DESCRIPTION OF THE NOTES
We have summarized certain provisions of the notes below. Each series of notes constitutes a series of the debt securities described in the accompanying prospectus. The notes will be issued under an indenture dated March 26, 2009 (the “indenture”) entered into with U.S. Bank Trust Company, National Association, as successor in interest to U.S. Bank National Association, as trustee.
The following description of certain terms of the notes and certain provisions of the indenture in this prospectus supplement supplements the description under “Description of Debt Securities” in the accompanying prospectus and, to the extent it is inconsistent with that description, replaces the description in the accompanying prospectus. This description is only a summary of the material terms and does not purport to be complete. We urge you to read the indenture, which we have filed with the SEC, because it, and not the description below and in the accompanying prospectus, will define your rights as a holder of the notes. We have filed the indenture as an exhibit to our current report on Form 8-K that was filed with the SEC on March 26, 2009. You may obtain a copy of the indenture from us without charge. See “Where You Can Find More Information” in the accompanying prospectus.
General
The 2033 notes initially will be limited to $400,000,000 aggregate principal amount, and the 2053 notes initially will be limited to $500,000,000 aggregate principal amount. We may, at any time, without the consent of the holders of the notes of a series, issue additional notes having the same ranking, interest rate, maturity and other terms (except for the issue date, public offering price and, if applicable, the first interest payment date) as the notes of such series. Any such additional notes, together with the notes of the applicable series being offered by this prospectus supplement, will constitute a single series of notes under the indenture.

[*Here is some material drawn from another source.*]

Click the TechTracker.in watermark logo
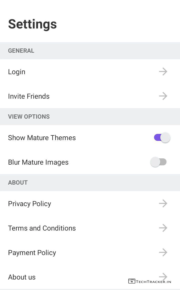The height and width of the screenshot is (290, 180). [150, 281]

The notes will be unsecured and unsubordinated obligations of Atmos Energy. Any secured debt that we may have from time to time will have a prior claim with respect to the assets securing that debt. As of June 30, 2023, we had no secured debt outstanding. The notes will rank equally in right of payment with all of our other existing and future unsubordinated debt and will rank senior in right of payment to any future indebtedness that is subordinated to the notes. The notes will be effectively subordinated to all of our future secured indebtedness and to the indebtedness and liabilities of our subsidiaries. The notes are not guaranteed by, and are not the obligation of, any of our subsidiaries. The notes will not be listed on any securities exchange or quoted on any automated quotation system.
The notes will be issued in book-entry form as one or more global notes registered in the name of the nominee of The Depository Trust Company, or DTC, which will act as a depository, in minimum denominations of $2,000 and any integral multiple of $1,000 in excess thereof. Beneficial interests in book-entry notes will be shown on, and transfers of the notes will be made only through, records maintained by DTC and its participants.
Payment of Principal and Interest
The 2033 notes will mature on November 15, 2033 and bear interest at the rate of 5.900% per year. The 2053 notes will mature on November 15, 2053 and bear interest at the rate of 6.200% per year.
We will pay interest on the 2033 notes semi-annually in arrears on May 15 and November 15 of each year they are outstanding, beginning May 15, 2024. We will pay interest on the 2053 notes semi-annually in arrears on May 15 and November 15 of each year they are outstanding, beginning May 15, 2024.
Interest will accrue from October 10, 2023 or from the most recent interest payment date to which we have paid or provided for the payment of interest to the next interest payment date or the scheduled maturity date, as the case may be. We will pay interest computed on the basis of a 360-day year of twelve 30-day months.